RESULTS: Simulations reveal that even a small reduction of Eanion compromises inhibitory control of firing rate because reduction of Eanion not only decreases glycine/GABAA receptor-mediated hyperpolarization, but can also indirectly compromise the capacity of shunting to reduce spiking. The latter effect occurs because shunting-mediated modulation of firing rate depends on a competition between two biophysical phenomena: shunting reduces depolarization, which translates into reduced spiking, but shunting also shortens the membrane time constant, which translates into faster membrane charging and increased spiking; the latter effect predominates when average depolarization is suprathreshold. Disinhibition therefore occurs as both hyperpolarization- and shunting-mediated modulation of firing rate are subverted by reduction of Eanion. Small reductions may be compensated for by increased glycine/GABAA receptor-mediated input, but the system decompensates (i.e. compensation fails) as reduction of Eanion exceeds a critical value. Hyperexcitability necessarily develops once disinhibition becomes incompensable. Furthermore, compensation by increased glycine/GABAA receptor-mediated input introduces instability into the system, rendering it increasingly prone to abrupt decompensation and even paradoxical excitation.

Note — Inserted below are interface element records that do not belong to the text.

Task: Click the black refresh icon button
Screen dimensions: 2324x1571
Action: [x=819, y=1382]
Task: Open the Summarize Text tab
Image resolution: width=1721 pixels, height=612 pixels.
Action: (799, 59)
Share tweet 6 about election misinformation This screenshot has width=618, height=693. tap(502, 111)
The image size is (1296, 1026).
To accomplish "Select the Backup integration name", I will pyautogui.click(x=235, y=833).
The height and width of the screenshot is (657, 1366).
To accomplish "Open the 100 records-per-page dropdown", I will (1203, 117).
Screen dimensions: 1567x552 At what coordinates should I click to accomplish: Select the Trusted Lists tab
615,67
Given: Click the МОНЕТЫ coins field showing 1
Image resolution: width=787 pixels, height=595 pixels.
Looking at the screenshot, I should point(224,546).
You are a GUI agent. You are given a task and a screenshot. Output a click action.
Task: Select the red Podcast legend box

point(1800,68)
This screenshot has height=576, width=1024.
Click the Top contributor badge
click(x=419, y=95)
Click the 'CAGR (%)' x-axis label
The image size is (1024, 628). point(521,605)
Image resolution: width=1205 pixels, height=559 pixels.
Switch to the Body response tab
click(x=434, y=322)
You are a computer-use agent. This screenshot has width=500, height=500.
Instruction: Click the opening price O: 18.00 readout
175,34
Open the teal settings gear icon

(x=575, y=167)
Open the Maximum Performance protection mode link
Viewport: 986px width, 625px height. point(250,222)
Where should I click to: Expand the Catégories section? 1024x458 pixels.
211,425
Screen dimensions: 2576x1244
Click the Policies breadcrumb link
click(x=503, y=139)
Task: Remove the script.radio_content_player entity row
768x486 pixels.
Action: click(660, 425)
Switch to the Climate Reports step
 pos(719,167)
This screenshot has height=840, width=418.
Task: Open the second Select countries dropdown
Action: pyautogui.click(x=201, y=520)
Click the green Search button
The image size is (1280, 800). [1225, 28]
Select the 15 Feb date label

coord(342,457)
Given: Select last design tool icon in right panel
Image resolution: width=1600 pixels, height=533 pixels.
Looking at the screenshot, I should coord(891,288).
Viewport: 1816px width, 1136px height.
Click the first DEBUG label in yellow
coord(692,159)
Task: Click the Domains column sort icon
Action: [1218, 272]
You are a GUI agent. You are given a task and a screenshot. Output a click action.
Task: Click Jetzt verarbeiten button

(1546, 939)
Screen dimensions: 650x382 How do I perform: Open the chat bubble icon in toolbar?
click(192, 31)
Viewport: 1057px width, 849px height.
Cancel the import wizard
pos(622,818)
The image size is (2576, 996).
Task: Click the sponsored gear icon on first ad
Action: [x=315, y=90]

CONCLUSION: Reduction of Eanion dramatically compromises the inhibitory control of firing rate and, if compensation fails, is likely to contribute to the allodynia and hyperalgesia associated with neuropathic pain. These data help explain the relative intractability of neuropathic pain and illustrate how it is important to choose therapies not only based on disease mechanism, but based on quantitative understanding of that mechanism.